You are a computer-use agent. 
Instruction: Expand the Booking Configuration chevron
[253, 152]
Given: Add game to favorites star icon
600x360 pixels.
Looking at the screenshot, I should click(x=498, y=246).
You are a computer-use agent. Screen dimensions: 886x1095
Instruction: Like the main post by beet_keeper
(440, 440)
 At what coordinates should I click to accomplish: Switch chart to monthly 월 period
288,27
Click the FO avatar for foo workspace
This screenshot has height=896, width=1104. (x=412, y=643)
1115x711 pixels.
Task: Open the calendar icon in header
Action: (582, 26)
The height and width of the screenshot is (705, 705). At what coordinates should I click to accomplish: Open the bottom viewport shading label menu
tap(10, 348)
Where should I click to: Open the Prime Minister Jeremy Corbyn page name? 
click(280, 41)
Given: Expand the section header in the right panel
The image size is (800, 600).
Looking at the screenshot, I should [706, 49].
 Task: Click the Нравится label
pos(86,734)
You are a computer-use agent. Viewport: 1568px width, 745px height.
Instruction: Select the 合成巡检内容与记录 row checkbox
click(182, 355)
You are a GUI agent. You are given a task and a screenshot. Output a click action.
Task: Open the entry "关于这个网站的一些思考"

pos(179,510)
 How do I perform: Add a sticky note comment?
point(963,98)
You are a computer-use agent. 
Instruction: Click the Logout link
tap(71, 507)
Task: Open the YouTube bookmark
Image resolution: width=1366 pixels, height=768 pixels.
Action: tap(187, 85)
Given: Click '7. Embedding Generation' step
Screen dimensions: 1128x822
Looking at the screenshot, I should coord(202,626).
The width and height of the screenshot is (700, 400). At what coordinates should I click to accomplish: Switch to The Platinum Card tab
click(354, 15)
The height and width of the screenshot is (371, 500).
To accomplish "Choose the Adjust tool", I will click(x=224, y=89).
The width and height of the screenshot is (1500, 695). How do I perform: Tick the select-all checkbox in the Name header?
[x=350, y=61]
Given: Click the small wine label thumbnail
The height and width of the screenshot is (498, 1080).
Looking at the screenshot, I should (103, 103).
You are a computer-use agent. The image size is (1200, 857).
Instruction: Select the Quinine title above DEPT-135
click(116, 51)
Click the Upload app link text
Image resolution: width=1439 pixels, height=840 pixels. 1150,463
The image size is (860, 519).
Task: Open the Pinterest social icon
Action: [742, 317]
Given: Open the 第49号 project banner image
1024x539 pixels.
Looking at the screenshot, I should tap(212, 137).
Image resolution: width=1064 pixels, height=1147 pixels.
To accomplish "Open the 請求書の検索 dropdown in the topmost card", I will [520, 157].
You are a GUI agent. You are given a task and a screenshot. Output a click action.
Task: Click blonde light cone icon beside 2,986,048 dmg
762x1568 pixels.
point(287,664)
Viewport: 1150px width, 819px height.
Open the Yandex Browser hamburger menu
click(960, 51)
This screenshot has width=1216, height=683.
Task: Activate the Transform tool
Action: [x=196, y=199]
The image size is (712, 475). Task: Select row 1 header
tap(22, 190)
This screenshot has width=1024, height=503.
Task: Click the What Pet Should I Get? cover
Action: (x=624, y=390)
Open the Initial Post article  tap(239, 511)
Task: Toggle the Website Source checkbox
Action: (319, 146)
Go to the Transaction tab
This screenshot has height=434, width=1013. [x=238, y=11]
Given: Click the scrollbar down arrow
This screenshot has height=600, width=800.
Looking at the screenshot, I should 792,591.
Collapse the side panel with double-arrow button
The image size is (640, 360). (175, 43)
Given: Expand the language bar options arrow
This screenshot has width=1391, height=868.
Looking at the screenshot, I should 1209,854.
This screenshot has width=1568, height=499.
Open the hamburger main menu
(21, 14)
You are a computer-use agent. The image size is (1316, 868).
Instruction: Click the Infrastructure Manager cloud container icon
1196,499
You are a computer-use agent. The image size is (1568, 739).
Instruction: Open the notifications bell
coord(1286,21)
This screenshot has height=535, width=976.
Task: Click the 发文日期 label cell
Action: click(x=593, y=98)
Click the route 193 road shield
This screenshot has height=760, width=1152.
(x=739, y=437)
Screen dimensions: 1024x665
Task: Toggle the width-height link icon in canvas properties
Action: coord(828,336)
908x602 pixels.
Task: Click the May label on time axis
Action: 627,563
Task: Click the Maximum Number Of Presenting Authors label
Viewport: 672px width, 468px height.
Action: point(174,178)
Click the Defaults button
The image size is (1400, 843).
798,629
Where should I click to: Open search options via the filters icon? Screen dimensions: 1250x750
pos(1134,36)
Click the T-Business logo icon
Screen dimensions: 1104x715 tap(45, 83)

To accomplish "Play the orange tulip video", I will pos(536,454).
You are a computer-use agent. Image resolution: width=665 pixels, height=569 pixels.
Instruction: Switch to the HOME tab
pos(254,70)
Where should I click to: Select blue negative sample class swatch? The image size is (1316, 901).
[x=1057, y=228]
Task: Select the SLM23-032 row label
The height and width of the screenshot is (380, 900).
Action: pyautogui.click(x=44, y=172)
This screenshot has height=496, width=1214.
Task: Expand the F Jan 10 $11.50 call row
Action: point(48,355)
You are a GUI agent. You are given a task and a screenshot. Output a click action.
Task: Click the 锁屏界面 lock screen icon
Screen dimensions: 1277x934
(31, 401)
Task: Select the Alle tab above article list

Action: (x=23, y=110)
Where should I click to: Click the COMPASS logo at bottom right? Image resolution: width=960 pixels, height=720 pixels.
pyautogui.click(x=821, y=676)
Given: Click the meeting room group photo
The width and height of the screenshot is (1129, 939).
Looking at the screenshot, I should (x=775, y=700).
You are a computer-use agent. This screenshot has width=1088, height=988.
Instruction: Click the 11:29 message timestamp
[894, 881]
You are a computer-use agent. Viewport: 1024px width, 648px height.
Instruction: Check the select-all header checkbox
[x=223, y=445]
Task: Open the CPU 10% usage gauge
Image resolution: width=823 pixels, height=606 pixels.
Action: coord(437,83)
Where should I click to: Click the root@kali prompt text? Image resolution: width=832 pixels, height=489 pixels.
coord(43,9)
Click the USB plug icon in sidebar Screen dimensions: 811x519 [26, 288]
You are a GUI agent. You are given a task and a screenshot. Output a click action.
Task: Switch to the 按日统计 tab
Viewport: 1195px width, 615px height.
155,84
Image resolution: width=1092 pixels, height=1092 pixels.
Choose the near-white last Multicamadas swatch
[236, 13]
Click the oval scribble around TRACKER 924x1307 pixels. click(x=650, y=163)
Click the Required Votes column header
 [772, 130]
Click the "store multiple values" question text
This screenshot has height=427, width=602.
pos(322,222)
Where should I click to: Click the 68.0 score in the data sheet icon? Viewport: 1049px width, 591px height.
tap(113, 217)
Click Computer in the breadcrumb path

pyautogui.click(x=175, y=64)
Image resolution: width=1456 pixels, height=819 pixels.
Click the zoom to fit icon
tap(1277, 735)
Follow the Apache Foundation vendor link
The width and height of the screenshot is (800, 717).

+ + + + + + +

Your instructions: Show each line from the material above where the string "will" can be found.

Worked solution:
To accomplish "Choose the Adjust tool", I will click(x=224, y=89).
To accomplish "Open the 請求書の検索 dropdown in the topmost card", I will [520, 157].
To accomplish "Play the orange tulip video", I will pos(536,454).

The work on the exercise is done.